** RECORDS PROVIDED follows **
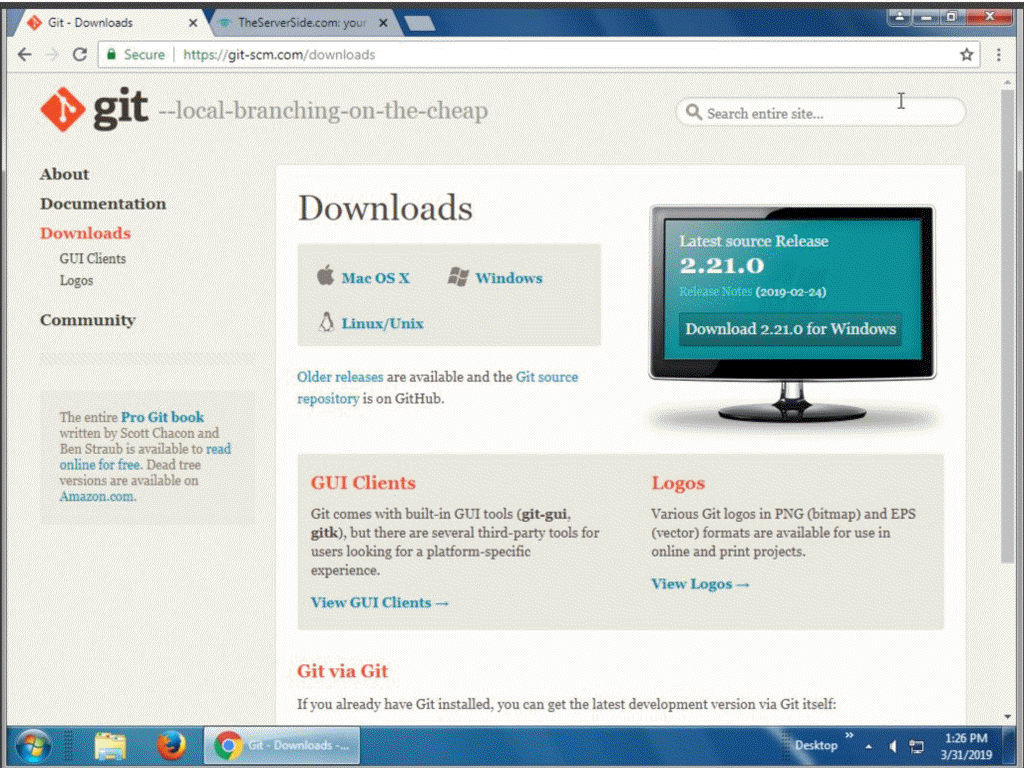Viewport: 1024px width, 768px height.
Task: Click the Windows flag icon
Action: [458, 277]
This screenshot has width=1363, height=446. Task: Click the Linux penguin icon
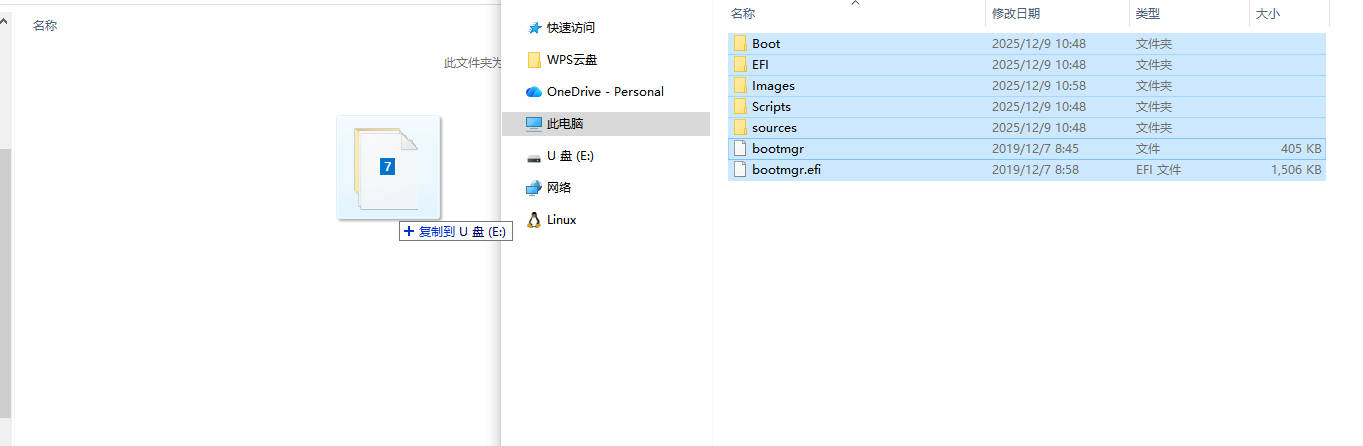click(x=534, y=220)
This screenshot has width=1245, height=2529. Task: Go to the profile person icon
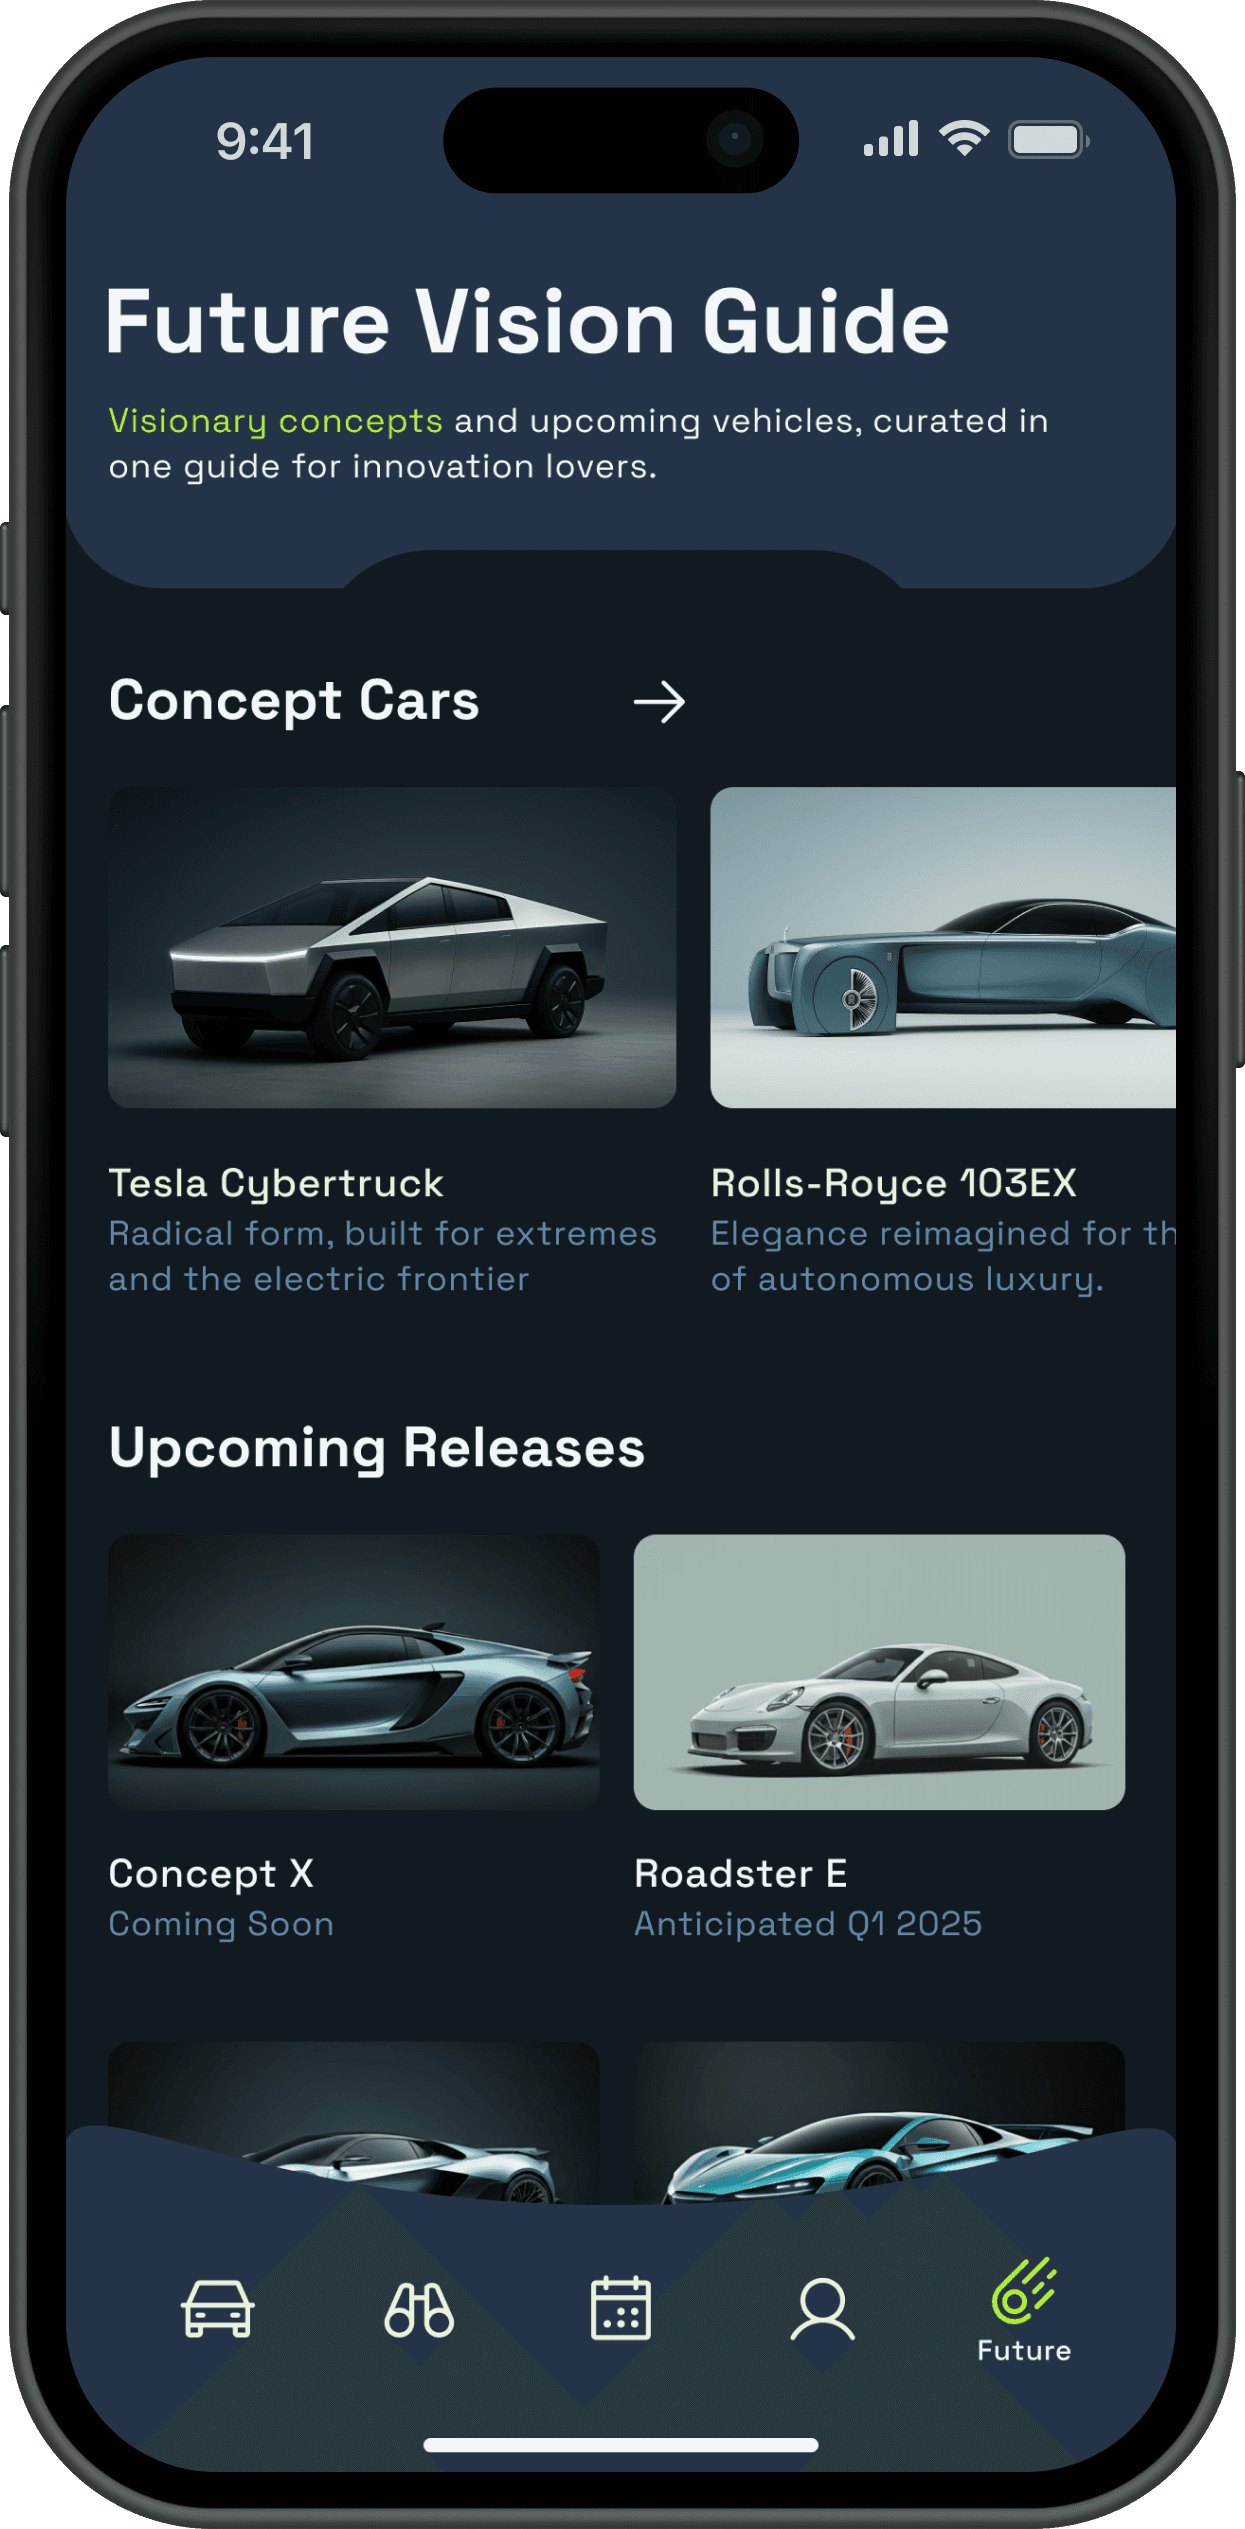point(823,2309)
** End of RECORDS PROVIDED **
WHAT THE TASK REQUIRES -
Every line from the one containing "This screenshot has width=1245, height=2529." through the end of the entries above, both included, should be extracted exactly, with pictures left out.

SOLUTION TO THIS TASK -
This screenshot has width=1245, height=2529. Task: Go to the profile person icon
point(823,2309)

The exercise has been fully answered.